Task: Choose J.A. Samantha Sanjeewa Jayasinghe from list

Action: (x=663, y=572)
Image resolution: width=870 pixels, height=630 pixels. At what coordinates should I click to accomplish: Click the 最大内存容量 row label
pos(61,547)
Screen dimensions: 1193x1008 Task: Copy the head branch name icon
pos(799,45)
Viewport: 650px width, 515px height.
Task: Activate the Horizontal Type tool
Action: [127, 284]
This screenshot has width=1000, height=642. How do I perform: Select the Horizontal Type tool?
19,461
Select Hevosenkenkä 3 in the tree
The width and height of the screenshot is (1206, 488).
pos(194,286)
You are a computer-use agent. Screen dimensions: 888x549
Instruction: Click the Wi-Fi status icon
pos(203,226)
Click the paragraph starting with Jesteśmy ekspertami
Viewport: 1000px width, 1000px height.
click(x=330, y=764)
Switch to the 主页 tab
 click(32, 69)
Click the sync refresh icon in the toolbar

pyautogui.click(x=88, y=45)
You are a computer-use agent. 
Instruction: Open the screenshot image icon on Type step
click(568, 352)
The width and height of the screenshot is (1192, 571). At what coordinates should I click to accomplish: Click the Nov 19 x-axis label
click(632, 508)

====

> **WORK TO COMPLETE**: Each line from the one that contains "Switch to the 主页 tab" through the last line of the listing above should be written out exactly, and no other line.

> **RESPONSE AREA**:
Switch to the 主页 tab
 click(32, 69)
Click the sync refresh icon in the toolbar

pyautogui.click(x=88, y=45)
You are a computer-use agent. 
Instruction: Open the screenshot image icon on Type step
click(568, 352)
The width and height of the screenshot is (1192, 571). At what coordinates should I click to accomplish: Click the Nov 19 x-axis label
click(632, 508)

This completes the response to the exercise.